Hi. In EJB3.1 spec, section 21.2.2 (Programming restrictions) stands:
The enterprise bean must not attempt to create a class loader; obtain the current class loader;
set the context class loader; set security manager; create a new security manager; stop the
JVM; or change the input, output, and error streams.
Ok, so my
EJB can't do it. How about classes that the EJB uses, possibly deep in the hierarchy? Do they also have this restriction? They are technically other classes, but they execute in EJB context (they can for example use the wrapping EJB's
java:comp naming context).
I am asking this question as we are thinking of using groovy for ad-hoc scripting (formatting output, defining a configuration DSL for some parts and the like), and the way it works is via a custom GroovyClassLoader. If I can't create my own class loader, I can't use groovy either, which would be bad.
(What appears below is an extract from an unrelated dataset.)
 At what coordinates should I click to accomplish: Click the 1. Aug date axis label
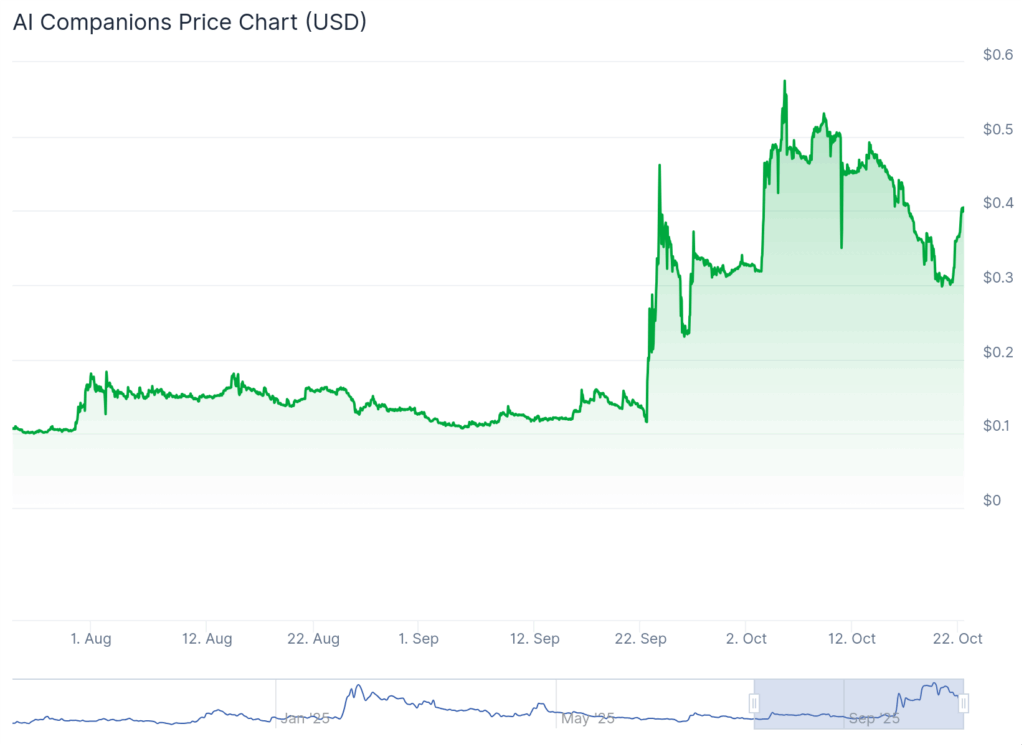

As a side note - do you EJB gurus comply with the restrictions? I mean, no filesystem, no class loader, no threading... Some of them make sense, some others seem overly restrictive. For example, we have a WAR that packages JPA and EJBs in WEB-INF/lib (separate jars). The
servlet container can use the filesystem, there is even a special method somewhere (ServletContext?) to get the real path to a resource, but as soon as the border Servlet / EJB is crossed, I can't access files any more, even though it is the same JVM (in our case).